Task instructions: Below are some entries. Output each one exactly as it appears.

Supplied material:

——————

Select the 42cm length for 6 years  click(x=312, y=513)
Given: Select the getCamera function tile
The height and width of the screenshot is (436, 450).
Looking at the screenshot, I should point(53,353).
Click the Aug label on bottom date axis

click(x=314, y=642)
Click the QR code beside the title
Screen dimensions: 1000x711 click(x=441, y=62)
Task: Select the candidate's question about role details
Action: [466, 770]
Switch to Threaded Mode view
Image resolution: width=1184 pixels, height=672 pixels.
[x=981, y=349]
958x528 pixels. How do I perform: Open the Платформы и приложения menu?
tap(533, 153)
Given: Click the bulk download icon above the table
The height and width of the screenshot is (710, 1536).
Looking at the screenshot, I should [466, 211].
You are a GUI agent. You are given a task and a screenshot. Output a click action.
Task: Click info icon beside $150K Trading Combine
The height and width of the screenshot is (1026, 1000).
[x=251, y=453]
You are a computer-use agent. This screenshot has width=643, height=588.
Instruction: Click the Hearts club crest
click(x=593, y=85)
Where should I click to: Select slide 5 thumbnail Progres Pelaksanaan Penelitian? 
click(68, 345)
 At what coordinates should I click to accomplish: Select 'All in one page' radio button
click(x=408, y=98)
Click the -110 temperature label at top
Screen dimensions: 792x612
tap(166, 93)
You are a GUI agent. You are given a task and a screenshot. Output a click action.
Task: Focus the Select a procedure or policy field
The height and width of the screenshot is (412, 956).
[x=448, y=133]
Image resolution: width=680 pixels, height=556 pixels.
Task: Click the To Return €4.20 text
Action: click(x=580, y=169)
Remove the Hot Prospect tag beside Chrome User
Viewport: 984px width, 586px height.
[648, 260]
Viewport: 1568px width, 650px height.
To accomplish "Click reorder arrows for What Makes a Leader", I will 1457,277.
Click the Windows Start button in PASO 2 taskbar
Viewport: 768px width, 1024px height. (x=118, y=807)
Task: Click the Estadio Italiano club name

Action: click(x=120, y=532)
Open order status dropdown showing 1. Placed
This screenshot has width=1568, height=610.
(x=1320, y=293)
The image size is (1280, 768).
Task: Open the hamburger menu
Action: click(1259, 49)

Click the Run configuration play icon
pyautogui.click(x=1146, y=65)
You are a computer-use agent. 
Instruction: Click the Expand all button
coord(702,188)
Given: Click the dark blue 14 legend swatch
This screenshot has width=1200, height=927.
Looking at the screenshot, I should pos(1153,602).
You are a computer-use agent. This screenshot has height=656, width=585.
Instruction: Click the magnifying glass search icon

——————

Exercise result:
Select the 42cm length for 6 years  click(x=312, y=513)
Given: Select the getCamera function tile
The height and width of the screenshot is (436, 450).
Looking at the screenshot, I should point(53,353).
Click the Aug label on bottom date axis

click(x=314, y=642)
Click the QR code beside the title
Screen dimensions: 1000x711 click(x=441, y=62)
Task: Select the candidate's question about role details
Action: [466, 770]
Switch to Threaded Mode view
Image resolution: width=1184 pixels, height=672 pixels.
[x=981, y=349]
958x528 pixels. How do I perform: Open the Платформы и приложения menu?
tap(533, 153)
Given: Click the bulk download icon above the table
The height and width of the screenshot is (710, 1536).
Looking at the screenshot, I should [466, 211].
You are a GUI agent. You are given a task and a screenshot. Output a click action.
Task: Click info icon beside $150K Trading Combine
The height and width of the screenshot is (1026, 1000).
[x=251, y=453]
You are a computer-use agent. This screenshot has width=643, height=588.
Instruction: Click the Hearts club crest
click(x=593, y=85)
Where should I click to: Select slide 5 thumbnail Progres Pelaksanaan Penelitian? 
click(68, 345)
 At what coordinates should I click to accomplish: Select 'All in one page' radio button
click(x=408, y=98)
Click the -110 temperature label at top
Screen dimensions: 792x612
tap(166, 93)
You are a GUI agent. You are given a task and a screenshot. Output a click action.
Task: Focus the Select a procedure or policy field
The height and width of the screenshot is (412, 956).
[x=448, y=133]
Image resolution: width=680 pixels, height=556 pixels.
Task: Click the To Return €4.20 text
Action: click(x=580, y=169)
Remove the Hot Prospect tag beside Chrome User
Viewport: 984px width, 586px height.
[648, 260]
Viewport: 1568px width, 650px height.
To accomplish "Click reorder arrows for What Makes a Leader", I will 1457,277.
Click the Windows Start button in PASO 2 taskbar
Viewport: 768px width, 1024px height. (x=118, y=807)
Task: Click the Estadio Italiano club name

Action: click(x=120, y=532)
Open order status dropdown showing 1. Placed
This screenshot has width=1568, height=610.
(x=1320, y=293)
The image size is (1280, 768).
Task: Open the hamburger menu
Action: click(1259, 49)

Click the Run configuration play icon
pyautogui.click(x=1146, y=65)
You are a computer-use agent. 
Instruction: Click the Expand all button
coord(702,188)
Given: Click the dark blue 14 legend swatch
This screenshot has width=1200, height=927.
Looking at the screenshot, I should pos(1153,602).
You are a computer-use agent. This screenshot has height=656, width=585.
Instruction: Click the magnifying glass search icon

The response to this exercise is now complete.